À mesure que l’enquête se poursuivait, les témoignages différaient ; il y avait quatre ou cinq hommes qui avaient mis leurs chevaux à l’écurie ; un garçon d’écurie disait que le cheval était bai, un autre qu’il était noir, un troisième déposa que le gentleman était remarquablement grand, mais le garçon de l’hôtel affirmait solennellement avoir servi un verre de grog à un gentleman de mauvaise mine, enveloppé d’un manteau, et qui était remarquablement petit.

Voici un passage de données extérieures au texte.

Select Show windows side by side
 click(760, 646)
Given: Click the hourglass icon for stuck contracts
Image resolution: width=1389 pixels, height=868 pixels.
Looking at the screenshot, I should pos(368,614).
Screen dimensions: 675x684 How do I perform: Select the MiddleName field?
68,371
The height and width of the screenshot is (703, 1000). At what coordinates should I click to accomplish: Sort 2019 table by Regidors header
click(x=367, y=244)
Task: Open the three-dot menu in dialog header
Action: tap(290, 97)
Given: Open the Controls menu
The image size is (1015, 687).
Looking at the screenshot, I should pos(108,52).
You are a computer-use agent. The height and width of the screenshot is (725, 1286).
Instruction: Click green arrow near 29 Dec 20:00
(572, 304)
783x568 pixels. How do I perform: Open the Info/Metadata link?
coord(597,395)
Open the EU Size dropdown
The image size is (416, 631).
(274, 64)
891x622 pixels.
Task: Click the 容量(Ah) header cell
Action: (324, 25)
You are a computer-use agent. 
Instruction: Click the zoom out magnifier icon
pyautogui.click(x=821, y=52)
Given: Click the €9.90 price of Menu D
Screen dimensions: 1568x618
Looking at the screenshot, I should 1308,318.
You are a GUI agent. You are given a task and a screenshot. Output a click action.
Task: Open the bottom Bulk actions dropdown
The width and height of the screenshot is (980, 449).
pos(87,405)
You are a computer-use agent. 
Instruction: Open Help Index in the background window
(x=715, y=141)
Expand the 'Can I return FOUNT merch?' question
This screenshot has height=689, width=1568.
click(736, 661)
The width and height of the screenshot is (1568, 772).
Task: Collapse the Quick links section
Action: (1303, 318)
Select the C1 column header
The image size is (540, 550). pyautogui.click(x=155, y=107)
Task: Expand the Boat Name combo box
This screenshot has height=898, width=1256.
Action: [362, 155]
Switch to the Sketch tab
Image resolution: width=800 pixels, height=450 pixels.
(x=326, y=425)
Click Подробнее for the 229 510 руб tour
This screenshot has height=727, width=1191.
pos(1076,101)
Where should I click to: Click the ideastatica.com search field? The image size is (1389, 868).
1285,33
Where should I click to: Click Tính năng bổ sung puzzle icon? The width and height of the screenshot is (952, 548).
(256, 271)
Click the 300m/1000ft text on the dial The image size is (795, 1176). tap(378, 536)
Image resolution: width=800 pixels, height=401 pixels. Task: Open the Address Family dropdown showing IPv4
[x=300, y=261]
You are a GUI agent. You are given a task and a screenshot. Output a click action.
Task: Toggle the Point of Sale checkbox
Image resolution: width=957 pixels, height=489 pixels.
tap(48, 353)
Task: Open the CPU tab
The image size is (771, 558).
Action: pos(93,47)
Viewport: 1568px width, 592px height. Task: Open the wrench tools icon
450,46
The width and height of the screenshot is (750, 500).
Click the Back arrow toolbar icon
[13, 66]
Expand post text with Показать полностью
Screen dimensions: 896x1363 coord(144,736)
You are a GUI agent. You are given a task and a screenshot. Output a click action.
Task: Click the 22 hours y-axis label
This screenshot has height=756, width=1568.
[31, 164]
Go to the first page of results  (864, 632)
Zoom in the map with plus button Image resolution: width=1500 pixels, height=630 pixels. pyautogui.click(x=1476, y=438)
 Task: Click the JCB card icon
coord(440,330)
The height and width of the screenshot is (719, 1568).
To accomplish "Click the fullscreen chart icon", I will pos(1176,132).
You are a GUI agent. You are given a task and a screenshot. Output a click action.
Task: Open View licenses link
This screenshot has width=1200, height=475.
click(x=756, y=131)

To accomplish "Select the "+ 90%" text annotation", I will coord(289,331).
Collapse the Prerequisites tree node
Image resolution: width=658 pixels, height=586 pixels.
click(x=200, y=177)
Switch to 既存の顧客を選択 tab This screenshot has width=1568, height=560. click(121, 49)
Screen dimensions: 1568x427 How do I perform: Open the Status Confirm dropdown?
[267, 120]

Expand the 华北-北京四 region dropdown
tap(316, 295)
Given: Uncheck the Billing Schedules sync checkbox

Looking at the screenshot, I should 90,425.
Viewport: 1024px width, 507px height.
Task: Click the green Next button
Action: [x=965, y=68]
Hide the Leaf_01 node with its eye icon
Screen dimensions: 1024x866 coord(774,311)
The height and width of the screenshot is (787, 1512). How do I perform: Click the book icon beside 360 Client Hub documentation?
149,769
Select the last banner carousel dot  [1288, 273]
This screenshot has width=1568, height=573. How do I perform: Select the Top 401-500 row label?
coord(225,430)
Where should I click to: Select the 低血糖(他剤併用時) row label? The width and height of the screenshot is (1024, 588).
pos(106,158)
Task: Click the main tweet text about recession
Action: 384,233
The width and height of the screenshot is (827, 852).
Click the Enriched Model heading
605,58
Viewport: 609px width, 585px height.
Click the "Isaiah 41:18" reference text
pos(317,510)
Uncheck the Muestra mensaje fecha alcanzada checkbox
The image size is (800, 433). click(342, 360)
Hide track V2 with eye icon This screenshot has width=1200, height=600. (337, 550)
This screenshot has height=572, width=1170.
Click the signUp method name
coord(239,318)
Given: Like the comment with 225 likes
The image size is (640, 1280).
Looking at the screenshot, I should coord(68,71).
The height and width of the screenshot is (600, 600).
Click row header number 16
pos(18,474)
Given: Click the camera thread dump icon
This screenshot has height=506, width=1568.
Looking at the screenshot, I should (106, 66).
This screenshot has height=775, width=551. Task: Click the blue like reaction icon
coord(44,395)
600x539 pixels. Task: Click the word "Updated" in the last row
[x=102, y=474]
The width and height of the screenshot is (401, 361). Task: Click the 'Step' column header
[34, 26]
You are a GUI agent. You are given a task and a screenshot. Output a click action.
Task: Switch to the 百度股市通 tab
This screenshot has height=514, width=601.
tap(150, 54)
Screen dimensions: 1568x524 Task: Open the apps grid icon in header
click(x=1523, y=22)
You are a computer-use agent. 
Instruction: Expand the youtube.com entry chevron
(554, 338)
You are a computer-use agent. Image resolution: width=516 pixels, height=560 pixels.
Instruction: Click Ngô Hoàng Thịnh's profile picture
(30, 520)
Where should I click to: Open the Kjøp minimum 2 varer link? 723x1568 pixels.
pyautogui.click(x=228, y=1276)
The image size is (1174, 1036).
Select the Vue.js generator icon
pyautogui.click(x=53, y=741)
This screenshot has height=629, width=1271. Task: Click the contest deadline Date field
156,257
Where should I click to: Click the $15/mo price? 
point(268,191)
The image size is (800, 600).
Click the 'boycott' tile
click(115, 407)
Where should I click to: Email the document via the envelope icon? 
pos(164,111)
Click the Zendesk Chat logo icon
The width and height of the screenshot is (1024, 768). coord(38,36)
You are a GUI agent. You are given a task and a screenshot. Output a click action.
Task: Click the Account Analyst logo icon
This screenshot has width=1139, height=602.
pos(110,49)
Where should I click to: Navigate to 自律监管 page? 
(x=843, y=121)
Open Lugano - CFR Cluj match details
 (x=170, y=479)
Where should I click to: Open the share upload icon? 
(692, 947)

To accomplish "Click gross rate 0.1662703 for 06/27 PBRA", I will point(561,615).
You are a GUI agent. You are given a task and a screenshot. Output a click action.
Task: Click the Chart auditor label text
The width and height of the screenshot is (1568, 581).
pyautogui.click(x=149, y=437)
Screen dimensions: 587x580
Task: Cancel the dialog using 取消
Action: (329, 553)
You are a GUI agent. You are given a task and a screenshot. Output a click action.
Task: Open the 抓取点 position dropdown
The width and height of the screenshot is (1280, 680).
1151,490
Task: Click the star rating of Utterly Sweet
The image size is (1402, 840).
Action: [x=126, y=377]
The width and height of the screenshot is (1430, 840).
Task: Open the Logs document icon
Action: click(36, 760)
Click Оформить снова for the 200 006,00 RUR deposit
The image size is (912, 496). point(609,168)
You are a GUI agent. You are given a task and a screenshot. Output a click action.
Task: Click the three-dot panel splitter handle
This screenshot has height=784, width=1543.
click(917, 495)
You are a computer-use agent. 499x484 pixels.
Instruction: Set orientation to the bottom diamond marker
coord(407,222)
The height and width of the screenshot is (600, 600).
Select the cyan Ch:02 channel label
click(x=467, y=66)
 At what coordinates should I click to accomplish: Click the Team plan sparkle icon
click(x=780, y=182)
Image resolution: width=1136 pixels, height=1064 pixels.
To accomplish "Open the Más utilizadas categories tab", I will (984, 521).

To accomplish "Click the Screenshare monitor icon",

En somme, on ne put saisir aucune preuve matérielle et, malgré leur zèle, les officiers de police durent renoncer à trouver le moindre indice qui pût les mettre sur la voie d’une découverte positive.

Quant à moi, aussitôt que je pus décemment m’échapper, je quittai Chester Park, ayant en poche une dépêche très-satisfaisante de Sa Seigneurie à lord Dawton, et je me trouvai de nouveau sur la route de Londres.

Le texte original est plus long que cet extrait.